6.2. Generic Policy Requirements

Generic policy requirements address conditions related to resource state and events which need to be monitored for, and optionally responded to or prevented. These conditions are typically expected to be VNF/service-independent, as VNF/service-dependent condition handling (e.g. scale in/out) are considered to be addressed by VNFM/NFVO/VIM functions as described under Resource Requirements or as FCAPS related functions. However the general capabilities below can be applied to VNF/service-specific policy handling as well, or in particular to invocation of VNF/service-specific management/orchestration actions. The high-level required capabilities include:
  • Polled monitoring: Exposure of state via request-response APIs.
  • Notifications: Exposure of state via pub-sub APIs.
  • Realtime/near-realtime notifications: Notifications that occur in actual or near realtime.
  • Delegated policy: CRUD operations on policies that are distributed to specific components for local handling, including one/more of monitoring, violation reporting, and enforcement.
  • Violation reporting: Reporting of conditions that represent a policy violation.
  • Reactive enforcement: Enforcement actions taken in response to policy violation events.
  • Proactive enforcement: Enforcement actions taken in advance of policy violation events, e.g. blocking actions that could result in a policy violation.
  • Compliance auditing: Periodic auditing of state against policies.

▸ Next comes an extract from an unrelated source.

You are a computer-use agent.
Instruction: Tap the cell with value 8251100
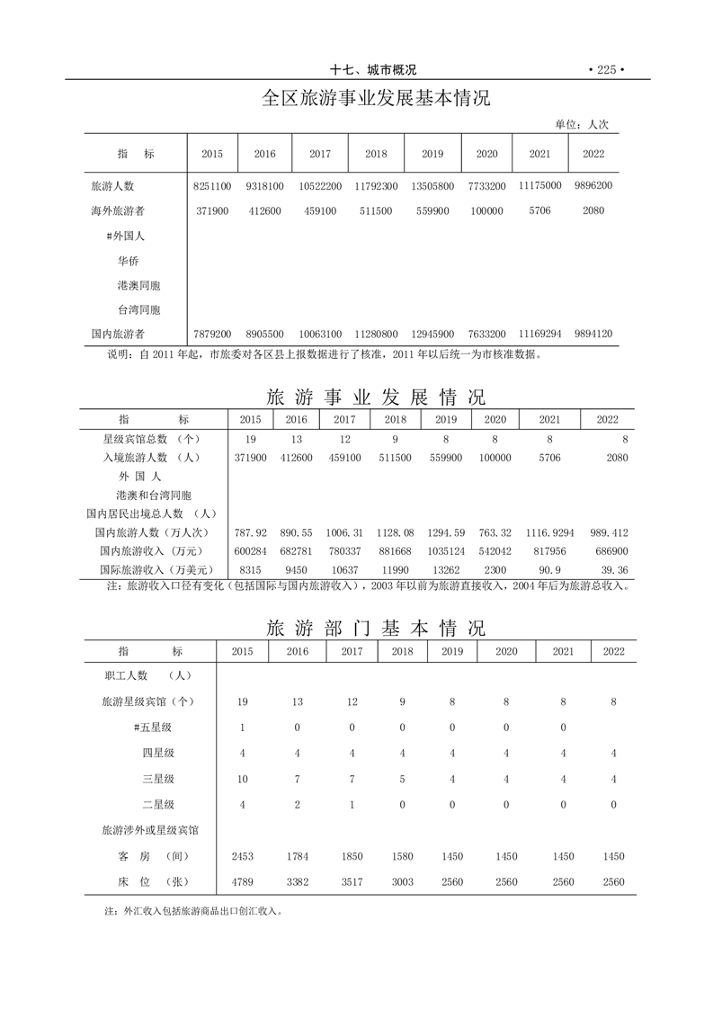click(x=212, y=186)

Upstream projects already include multiple ways in which configuration conditions can be monitored and responded to:
  • OpenStack Congress provides a table-based mechanism for state monitoring and proactive/reactive policy enforcement, including (as of the Kilo release) data obtained from internal databases of Nova, Neutron, Ceilometer, Cinder, Glance, Keystone, and Swift. The Congress design approach is also extensible to other VIMs (e.g. SDNCs) through development of data source drivers for the new monitored state information. See Stackforge Congress Data Source Translators, congress.readthedocs.org, and the Congress specs for more info.

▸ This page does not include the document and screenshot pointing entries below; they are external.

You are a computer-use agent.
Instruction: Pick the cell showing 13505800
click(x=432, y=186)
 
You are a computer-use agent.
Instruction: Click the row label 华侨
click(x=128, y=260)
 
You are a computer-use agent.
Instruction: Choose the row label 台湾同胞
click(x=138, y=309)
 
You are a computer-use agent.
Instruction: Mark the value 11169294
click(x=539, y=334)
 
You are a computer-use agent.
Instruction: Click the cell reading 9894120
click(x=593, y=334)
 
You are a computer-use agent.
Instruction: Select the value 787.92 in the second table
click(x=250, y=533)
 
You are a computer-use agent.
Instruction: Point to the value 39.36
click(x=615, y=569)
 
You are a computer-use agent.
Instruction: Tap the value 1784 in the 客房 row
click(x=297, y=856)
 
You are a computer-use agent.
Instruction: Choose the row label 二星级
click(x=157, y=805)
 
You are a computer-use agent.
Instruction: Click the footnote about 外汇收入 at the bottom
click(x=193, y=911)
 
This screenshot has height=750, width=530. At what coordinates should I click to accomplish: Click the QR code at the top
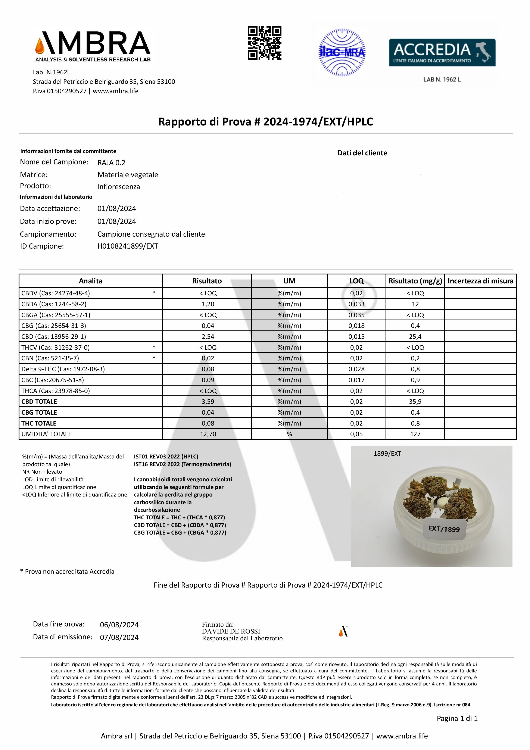pyautogui.click(x=265, y=43)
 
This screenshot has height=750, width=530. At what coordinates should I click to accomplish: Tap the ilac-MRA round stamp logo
pyautogui.click(x=342, y=53)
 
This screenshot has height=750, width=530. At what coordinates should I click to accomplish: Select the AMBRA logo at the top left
pyautogui.click(x=93, y=46)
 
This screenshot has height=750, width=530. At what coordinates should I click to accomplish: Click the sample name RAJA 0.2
pyautogui.click(x=111, y=163)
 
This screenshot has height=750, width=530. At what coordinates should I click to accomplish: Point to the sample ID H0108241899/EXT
pyautogui.click(x=128, y=246)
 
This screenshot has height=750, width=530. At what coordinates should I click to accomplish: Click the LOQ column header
pyautogui.click(x=356, y=281)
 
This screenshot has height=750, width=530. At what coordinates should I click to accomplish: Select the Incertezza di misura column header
pyautogui.click(x=480, y=281)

  • OpenStack Ceilometer provides means to trigger alarms upon a wide variety of conditions derived from its monitored OpenStack analytics.

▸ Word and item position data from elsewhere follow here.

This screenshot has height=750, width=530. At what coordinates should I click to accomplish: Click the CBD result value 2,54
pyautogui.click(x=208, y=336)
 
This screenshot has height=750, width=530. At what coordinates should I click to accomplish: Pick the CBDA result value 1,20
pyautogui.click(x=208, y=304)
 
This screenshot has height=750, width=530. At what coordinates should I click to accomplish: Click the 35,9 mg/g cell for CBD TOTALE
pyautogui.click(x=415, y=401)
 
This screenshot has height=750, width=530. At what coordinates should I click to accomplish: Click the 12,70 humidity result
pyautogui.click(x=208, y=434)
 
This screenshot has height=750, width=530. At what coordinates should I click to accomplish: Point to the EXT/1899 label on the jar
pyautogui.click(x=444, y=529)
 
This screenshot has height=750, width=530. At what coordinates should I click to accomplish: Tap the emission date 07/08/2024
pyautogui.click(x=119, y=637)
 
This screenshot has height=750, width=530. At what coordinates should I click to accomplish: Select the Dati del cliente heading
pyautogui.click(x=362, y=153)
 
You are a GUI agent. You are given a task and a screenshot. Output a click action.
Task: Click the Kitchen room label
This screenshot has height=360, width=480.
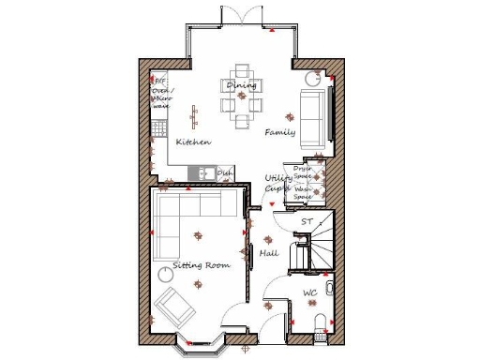point(193,142)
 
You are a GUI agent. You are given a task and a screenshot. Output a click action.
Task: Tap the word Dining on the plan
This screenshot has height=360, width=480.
point(242,85)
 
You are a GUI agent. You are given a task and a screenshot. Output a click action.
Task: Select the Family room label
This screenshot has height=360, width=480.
point(279,132)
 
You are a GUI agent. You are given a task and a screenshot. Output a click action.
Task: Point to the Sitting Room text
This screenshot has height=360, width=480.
point(202,265)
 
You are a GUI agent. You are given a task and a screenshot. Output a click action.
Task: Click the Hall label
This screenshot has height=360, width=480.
point(268,253)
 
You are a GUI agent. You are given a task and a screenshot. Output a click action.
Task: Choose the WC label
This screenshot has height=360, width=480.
point(309,294)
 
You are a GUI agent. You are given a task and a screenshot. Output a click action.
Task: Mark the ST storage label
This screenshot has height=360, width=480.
point(306,221)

  • Nagios “offers complete monitoring and alerting for servers, switches, applications, and services”.

6.3. Requirements Validation Approach

The Copper project will assess the completeness of the upstream project solutions for requirements in scope though a process of:
  • developing configuration policy use cases to focus solution assessment tests
  • integrating the projects into the OPNFV platform for testing
  • executing functional and performance tests for the solutions
  • assessing overall requirements coverage and gaps in the most complete upstream solutions

Depending upon the priority of discovered gaps, new requirements will be submitted to upstream projects for the next available release cycle.